*** Page ***
En prenant pour élément récurrent de ses récits un aliment, l'auteur entend parler du quotidien, du banal, que ce soit dans le Japon moderne ou dans celui de l'époque Edo, à la ville ou à la campagne. Nous suivons ainsi une jeune fille pleine d'énergie qui entend préparer un repas pour l'équipe de tournage d'un film, un samouraï chargé de trouver des aubergines à son seigneur alors que celles-ci ont été interdites par le Shôgun, un couple affamé en pleine nuit... En somme des personnes ordinaires vivant une vie ordinaire, et pourtant unique, à l'instar de l'aubergine, légume plutôt original mais connu de tous.
***
- _Consigne_
Poursuivez le texte sur les récits autour de l'aubergine en reprenant juste après sa dernière phrase.
*** Matériel recueilli ***
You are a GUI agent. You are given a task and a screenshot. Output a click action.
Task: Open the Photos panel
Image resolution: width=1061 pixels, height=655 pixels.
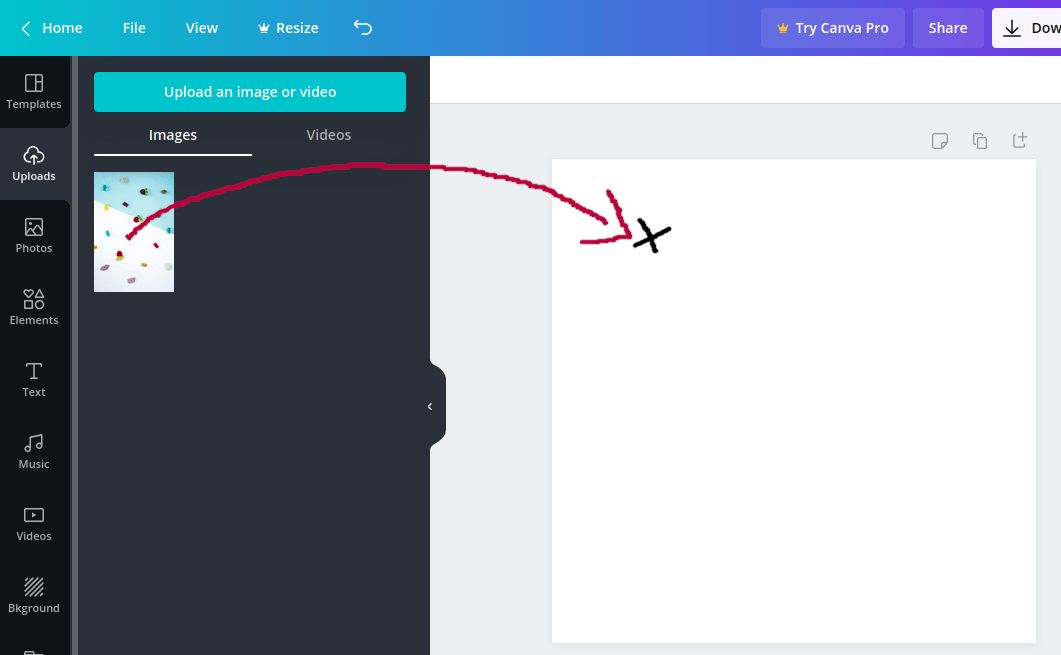(34, 235)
***
- _Réponse attendue_
Kuroda ne parvient pourtant pas à convaincre totalement. Ses récits sont assez souvent désordonnés, les ellipses parfois abruptes et les personnages féminins se ressemblent énormément. Mais malgré cela, en quelques occasions, l'auteur atteint de véritables moments de grâce, comme la planche terminant le recueil où il capte avec talent l'instant où deux adolescents sont sur le point de s'embrasser. Le jeu des regards, les postures, tout est parfaitement décrit dans un style vif et sobre, proche de l'esquisse.
Comme son prédécesseur, ce volume est inégal. Mais l'énergie positive qui se dégage des nouvelles, ainsi que 3 belles réussites ("La folie des primeurs", "Le déménagement" et "Aubergines grillées et bière") font oublier les quelques approximations des autres histoires.